Archive for Arab Street

On Crowds

The most insightful piece on Barack Obama, written by an American Arab

It is way too late for this, and Faoud Ajami is probably too subtle for most people, but he has written the best analysis of the Obama tsunami that I have read so far.

There is something odd — and dare I say novel — in American politics about the crowds that have been greeting Barack Obama on his campaign trail. Hitherto, crowds have not been a prominent feature of American politics. We associate them with the temper of Third World societies. We think of places like Argentina and Egypt and Iran, of multitudes brought together by their zeal for a Peron or a Nasser or a Khomeini. In these kinds of societies, the crowd comes forth to affirm its faith in a redeemer: a man who would set the world right.

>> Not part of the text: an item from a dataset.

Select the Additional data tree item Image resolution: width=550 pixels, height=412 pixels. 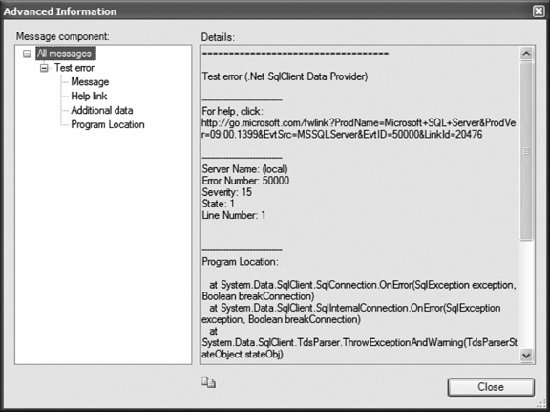tap(102, 110)
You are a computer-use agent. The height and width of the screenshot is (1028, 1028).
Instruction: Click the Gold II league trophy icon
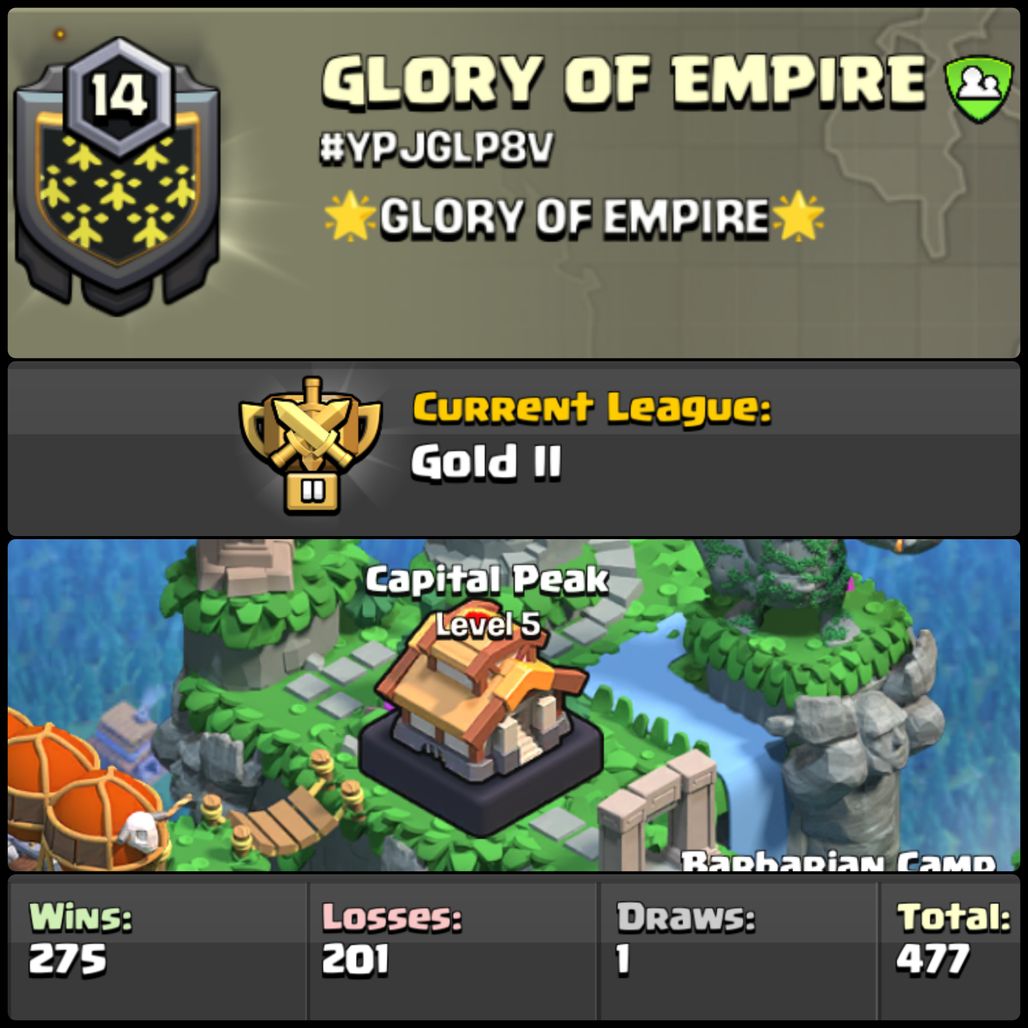pyautogui.click(x=311, y=446)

I have just quoted the opening paragraph, but he goes on to describe his boyhood in Egypt, the Arab street, his disappointment to realize that this is happening here in the United States. Oh, and he talks about the disillusionment that is sure to follow:

My boyhood, and the Arab political culture I have been chronicling for well over three decades, are anchored in the Arab world. And the tragedy of Arab political culture has been the unending expectation of the crowd — the street, we call it — in the redeemer who will put an end to the decline, who will restore faded splendor and greatness. When I came into my own, in the late 1950s and ’60s, those hopes were invested in the Egyptian Gamal Abdul Nasser. He faltered, and broke the hearts of generations of Arabs. But the faith in the Awaited One lives on, and it would forever circle the Arab world looking for the next redeemer.

America is a different land, for me exceptional in all the ways that matter. In recent days, those vast Obama crowds, though, have recalled for me the politics of charisma that wrecked Arab and Muslim societies. A leader does not have to say much, or be much. The crowd is left to its most powerful possession — its imagination.

From Elias Canetti again: “But the crowd, as such, disintegrates. It has a presentiment of this and fears it. . . . Only the growth of the crowd prevents those who belong to it from creeping back under their private burdens.”

The morning after the election, the disappointment will begin to settle upon the Obama crowd.

Often the sweep of history overwhelms reason. This is not new. I am not much into Hope, but I hope that Obama is not going to lead us, or the rest of the world, over a cliff. His words are meaningless. But he can simply be a benign empty suit or something much, much worse.